[START OF ENTRIES SUPPLIED]

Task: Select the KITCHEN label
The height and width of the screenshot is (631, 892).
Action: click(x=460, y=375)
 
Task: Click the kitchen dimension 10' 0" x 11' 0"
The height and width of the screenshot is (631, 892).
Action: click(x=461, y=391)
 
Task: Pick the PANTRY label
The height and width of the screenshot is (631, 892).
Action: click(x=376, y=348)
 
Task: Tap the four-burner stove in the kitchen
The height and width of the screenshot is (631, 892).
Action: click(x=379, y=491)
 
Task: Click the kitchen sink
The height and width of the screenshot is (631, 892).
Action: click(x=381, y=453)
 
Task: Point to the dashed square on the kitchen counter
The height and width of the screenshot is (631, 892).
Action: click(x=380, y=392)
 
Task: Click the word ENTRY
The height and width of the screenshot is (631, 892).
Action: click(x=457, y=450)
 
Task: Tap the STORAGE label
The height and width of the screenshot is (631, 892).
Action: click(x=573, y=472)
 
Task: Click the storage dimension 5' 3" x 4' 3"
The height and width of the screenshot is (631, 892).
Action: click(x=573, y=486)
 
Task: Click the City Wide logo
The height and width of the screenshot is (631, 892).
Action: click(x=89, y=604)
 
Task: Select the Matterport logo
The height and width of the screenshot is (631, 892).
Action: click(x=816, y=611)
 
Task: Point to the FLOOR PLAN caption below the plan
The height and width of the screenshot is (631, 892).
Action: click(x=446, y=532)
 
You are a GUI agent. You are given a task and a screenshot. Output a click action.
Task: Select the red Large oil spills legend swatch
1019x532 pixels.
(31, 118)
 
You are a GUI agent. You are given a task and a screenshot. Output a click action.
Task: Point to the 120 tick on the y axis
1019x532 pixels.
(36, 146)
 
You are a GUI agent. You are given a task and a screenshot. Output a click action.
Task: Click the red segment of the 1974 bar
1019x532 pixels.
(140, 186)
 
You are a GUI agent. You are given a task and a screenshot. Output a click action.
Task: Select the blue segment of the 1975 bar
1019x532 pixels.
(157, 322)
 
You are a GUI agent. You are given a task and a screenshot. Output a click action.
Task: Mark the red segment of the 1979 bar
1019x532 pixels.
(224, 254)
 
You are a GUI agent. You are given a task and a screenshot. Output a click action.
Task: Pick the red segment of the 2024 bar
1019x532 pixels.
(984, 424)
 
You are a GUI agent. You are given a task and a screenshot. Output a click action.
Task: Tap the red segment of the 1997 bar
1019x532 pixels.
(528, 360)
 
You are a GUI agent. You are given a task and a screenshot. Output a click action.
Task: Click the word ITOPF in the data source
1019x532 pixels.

[END OF ENTRIES SUPPLIED]

* _BRIEF_
Retype all of the data above line by line, without altering anything.

* _ANSWER BELOW_
Task: Select the KITCHEN label
The height and width of the screenshot is (631, 892).
Action: click(x=460, y=375)
 
Task: Click the kitchen dimension 10' 0" x 11' 0"
The height and width of the screenshot is (631, 892).
Action: click(x=461, y=391)
 
Task: Pick the PANTRY label
The height and width of the screenshot is (631, 892).
Action: click(x=376, y=348)
 
Task: Tap the four-burner stove in the kitchen
The height and width of the screenshot is (631, 892).
Action: click(x=379, y=491)
 
Task: Click the kitchen sink
The height and width of the screenshot is (631, 892).
Action: click(x=381, y=453)
 
Task: Point to the dashed square on the kitchen counter
The height and width of the screenshot is (631, 892).
Action: click(x=380, y=392)
 
Task: Click the word ENTRY
The height and width of the screenshot is (631, 892).
Action: click(x=457, y=450)
 
Task: Tap the STORAGE label
The height and width of the screenshot is (631, 892).
Action: click(x=573, y=472)
 
Task: Click the storage dimension 5' 3" x 4' 3"
The height and width of the screenshot is (631, 892).
Action: click(x=573, y=486)
 
Task: Click the City Wide logo
The height and width of the screenshot is (631, 892).
Action: click(x=89, y=604)
 
Task: Select the Matterport logo
The height and width of the screenshot is (631, 892).
Action: click(x=816, y=611)
 
Task: Point to the FLOOR PLAN caption below the plan
The height and width of the screenshot is (631, 892).
Action: click(x=446, y=532)
 
You are a GUI agent. You are given a task and a screenshot. Output a click action.
Task: Select the red Large oil spills legend swatch
1019x532 pixels.
(31, 118)
 
You are a GUI agent. You are given a task and a screenshot. Output a click action.
Task: Point to the 120 tick on the y axis
1019x532 pixels.
(36, 146)
 
You are a GUI agent. You are given a task and a screenshot. Output a click action.
Task: Click the red segment of the 1974 bar
1019x532 pixels.
(140, 186)
 
You are a GUI agent. You are given a task and a screenshot. Output a click action.
Task: Select the blue segment of the 1975 bar
1019x532 pixels.
(157, 322)
 
You are a GUI agent. You are given a task and a screenshot. Output a click action.
Task: Mark the red segment of the 1979 bar
1019x532 pixels.
(224, 254)
 
You are a GUI agent. You are given a task and a screenshot. Output a click action.
Task: Pick the red segment of the 2024 bar
1019x532 pixels.
(984, 424)
 
You are a GUI agent. You are given a task and a screenshot. Output a click action.
Task: Tap the red segment of the 1997 bar
1019x532 pixels.
(528, 360)
 
You are a GUI agent. You are given a task and a screenshot. Output a click action.
Task: Click the word ITOPF in the data source
1019x532 pixels.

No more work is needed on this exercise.